Beginning with the first line, return the material verbatim and without pictures.

┌──

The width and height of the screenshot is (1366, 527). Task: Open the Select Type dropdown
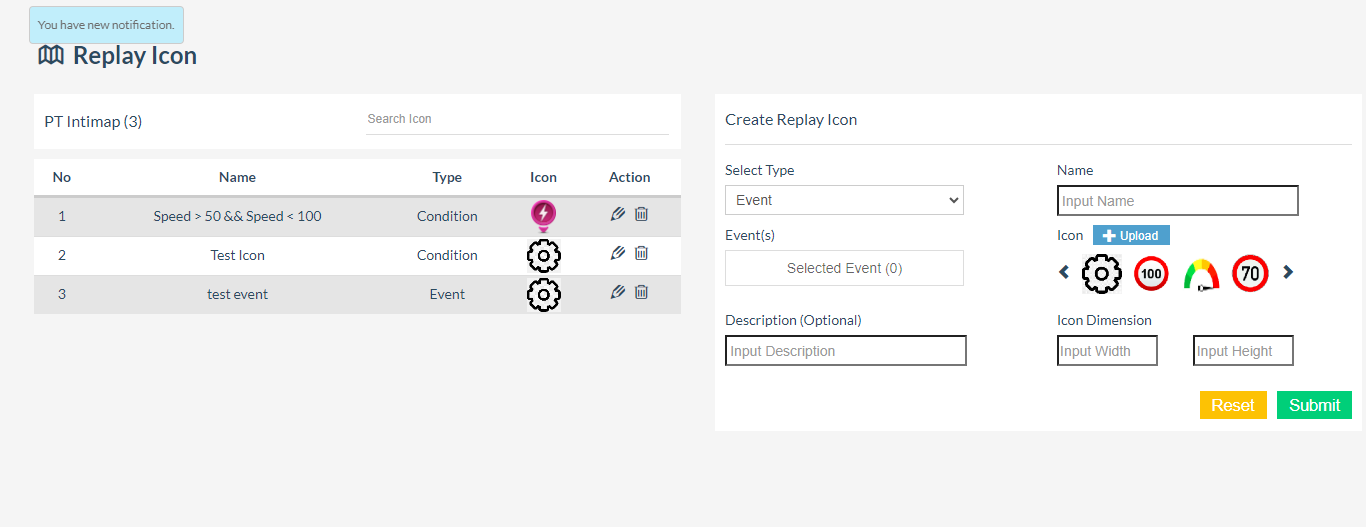[844, 200]
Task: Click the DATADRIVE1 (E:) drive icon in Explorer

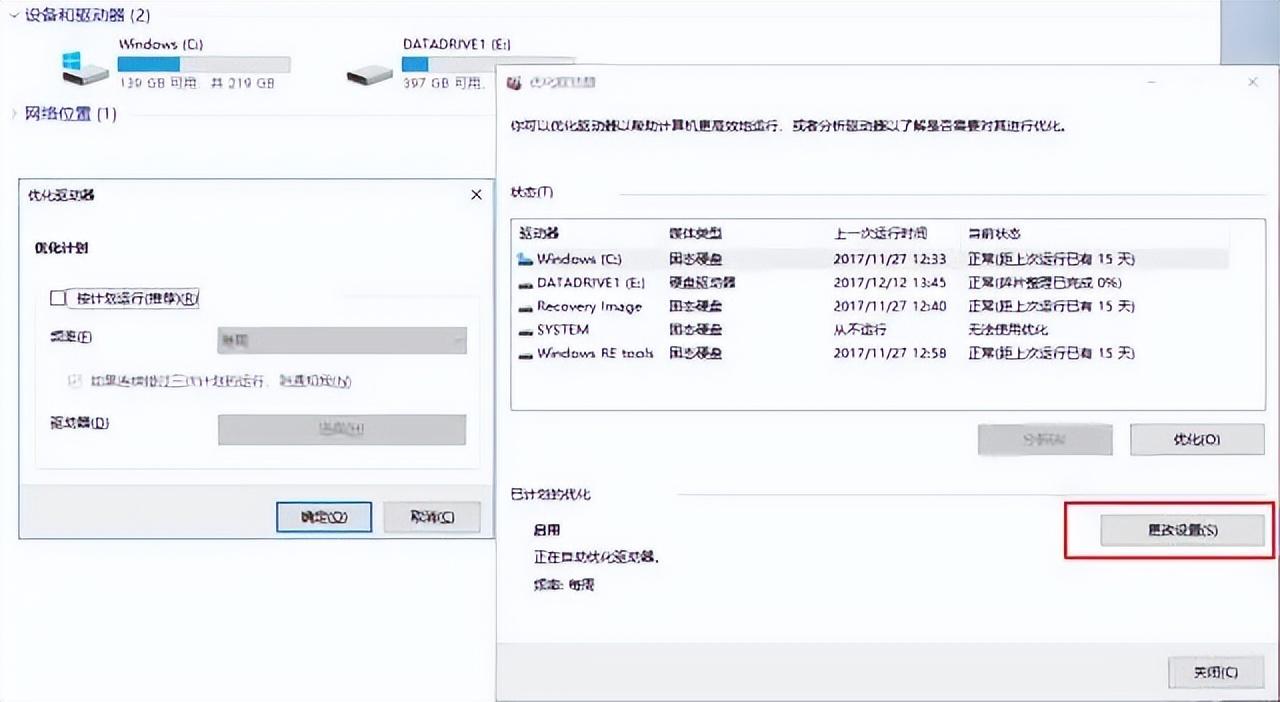Action: 369,73
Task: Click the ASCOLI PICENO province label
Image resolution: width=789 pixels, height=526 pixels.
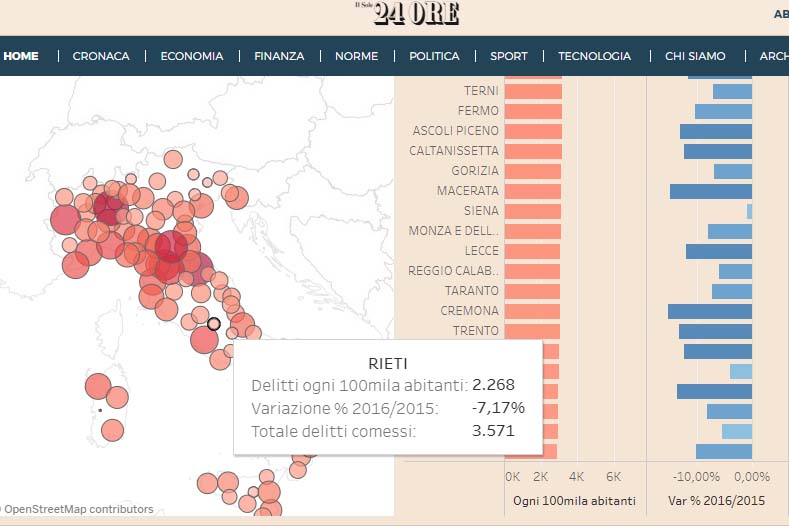Action: pyautogui.click(x=455, y=131)
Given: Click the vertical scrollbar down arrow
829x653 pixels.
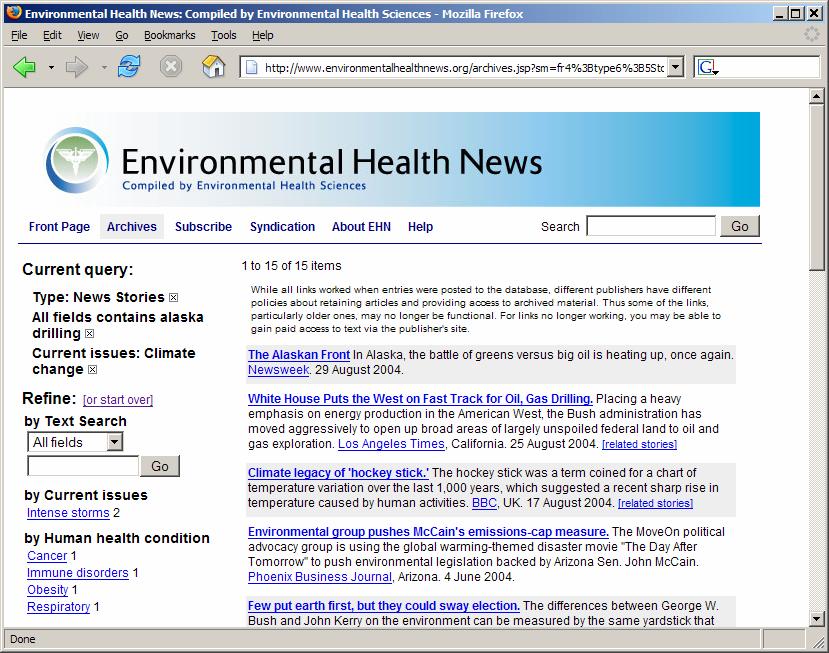Looking at the screenshot, I should (x=817, y=618).
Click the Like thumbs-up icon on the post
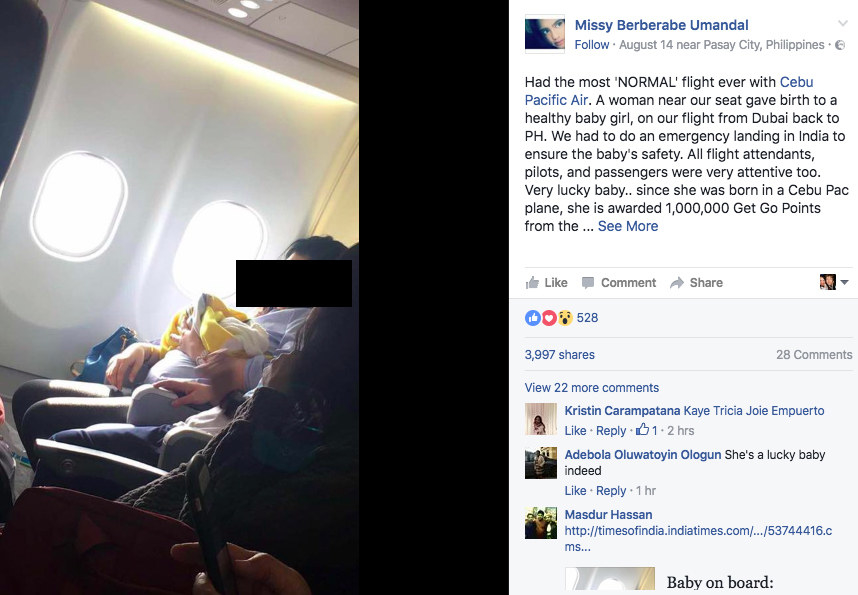The image size is (858, 595). pos(532,282)
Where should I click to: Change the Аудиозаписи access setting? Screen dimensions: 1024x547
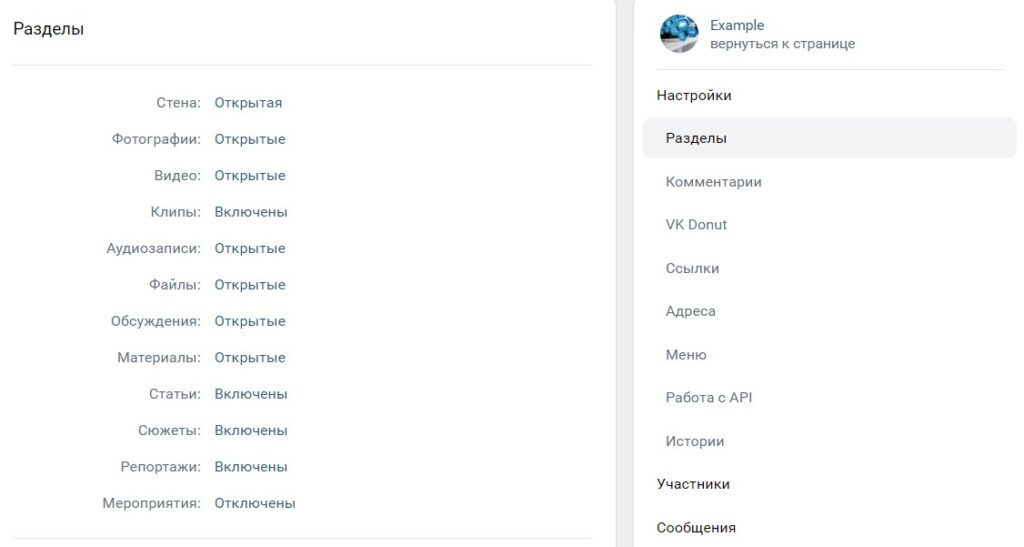[x=249, y=249]
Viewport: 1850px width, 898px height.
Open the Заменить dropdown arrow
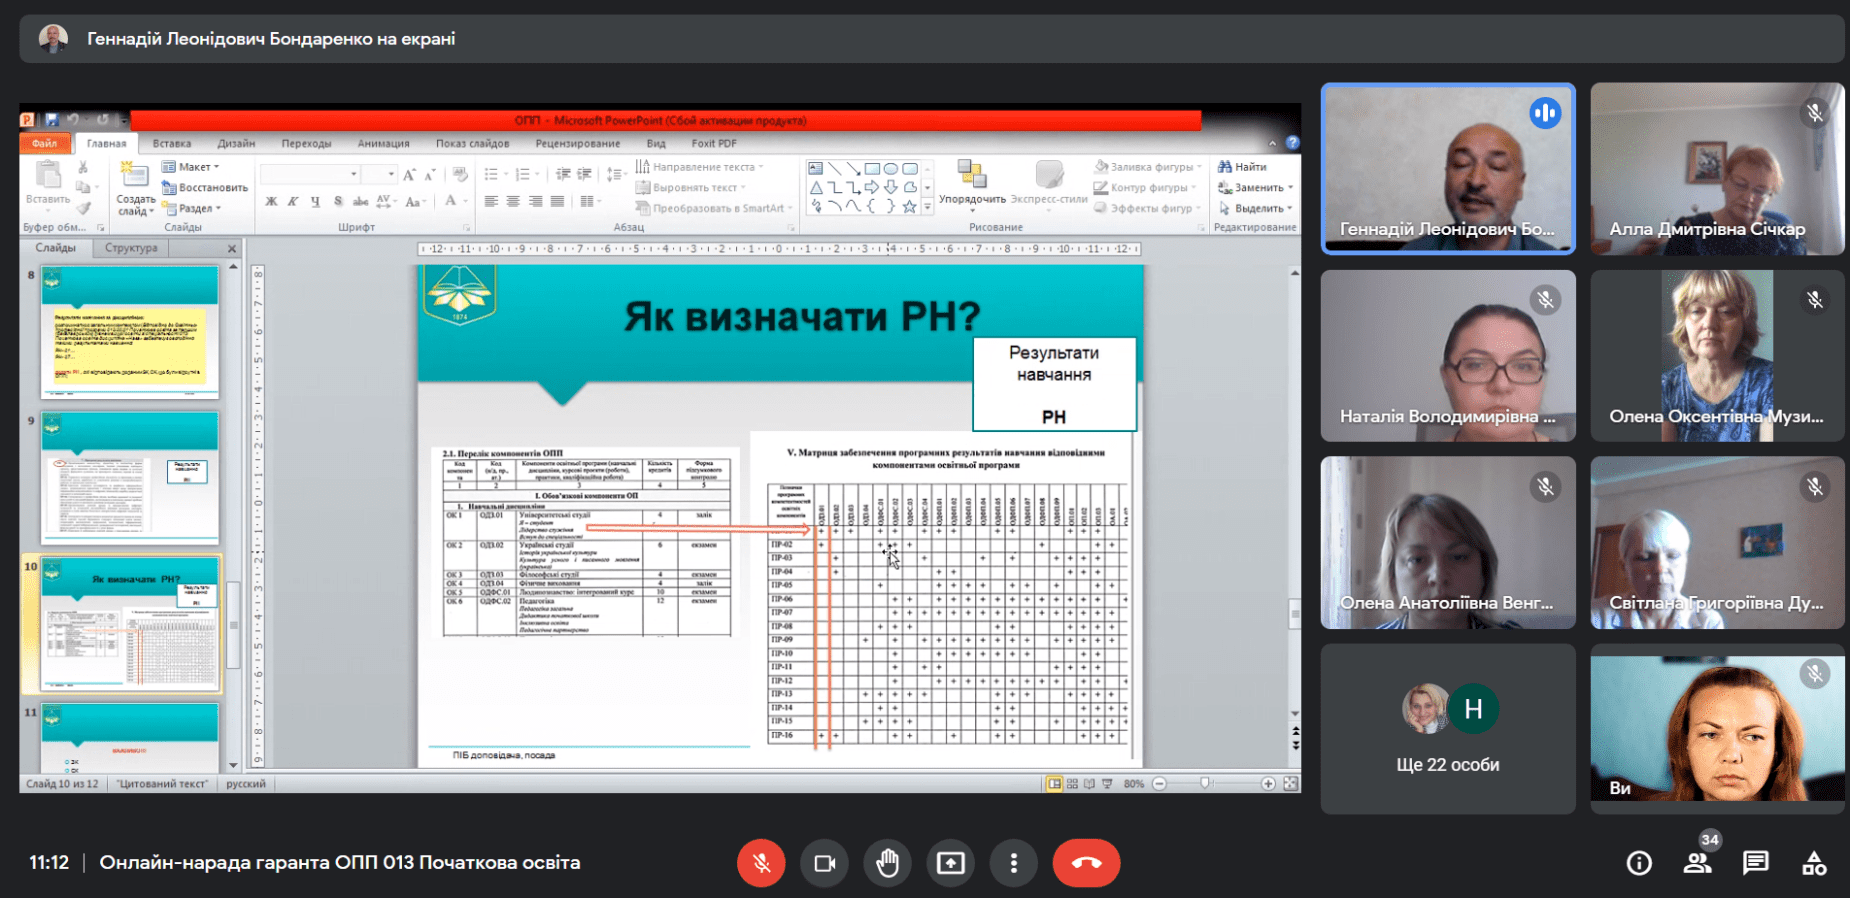1290,188
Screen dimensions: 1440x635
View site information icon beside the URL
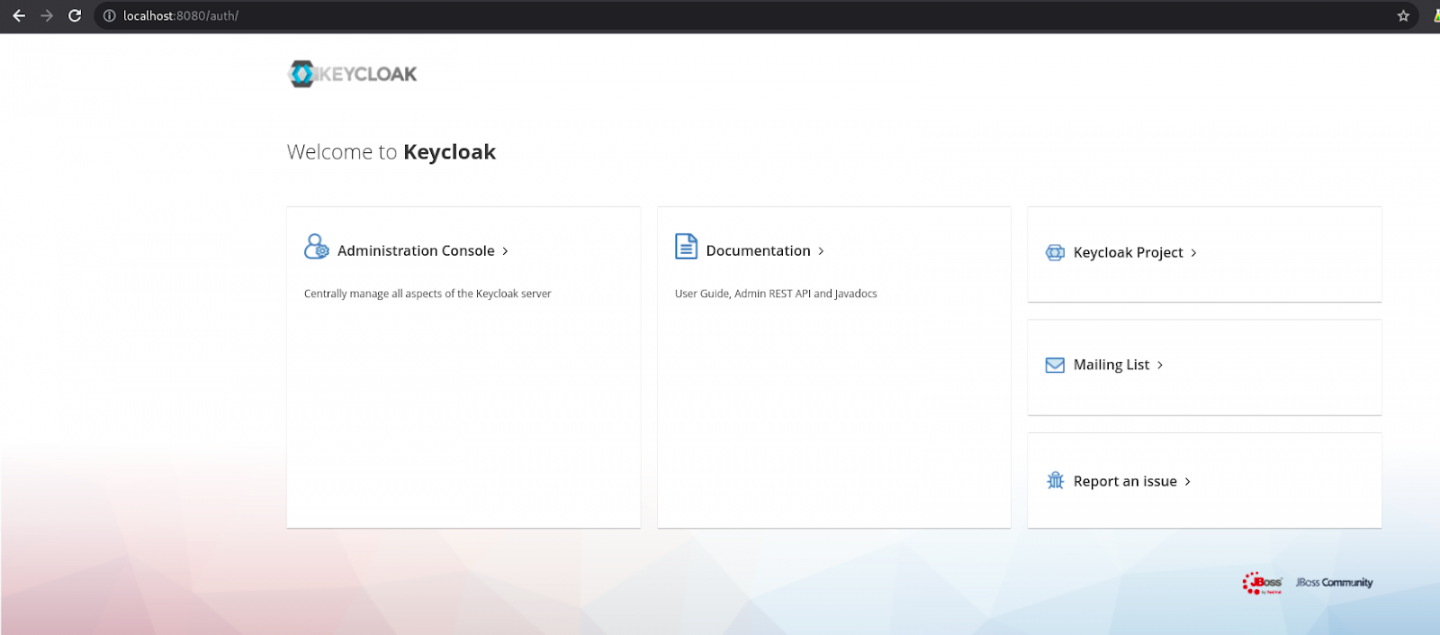point(110,16)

└──

*ANSWER TO THE EXERCISE*.
The width and height of the screenshot is (1366, 527). Task: Open the Select Type dropdown
[844, 200]
Task: Click the DATADRIVE1 (E:) drive icon in Explorer

Action: 369,73
Task: Click the ASCOLI PICENO province label
Image resolution: width=789 pixels, height=526 pixels.
Action: pyautogui.click(x=455, y=131)
Given: Click the vertical scrollbar down arrow
829x653 pixels.
Looking at the screenshot, I should (x=817, y=618).
Click the Like thumbs-up icon on the post
The image size is (858, 595). pos(532,282)
Where should I click to: Change the Аудиозаписи access setting? Screen dimensions: 1024x547
[x=249, y=249]
Viewport: 1850px width, 898px height.
Open the Заменить dropdown arrow
1290,188
Screen dimensions: 1440x635
View site information icon beside the URL
point(110,16)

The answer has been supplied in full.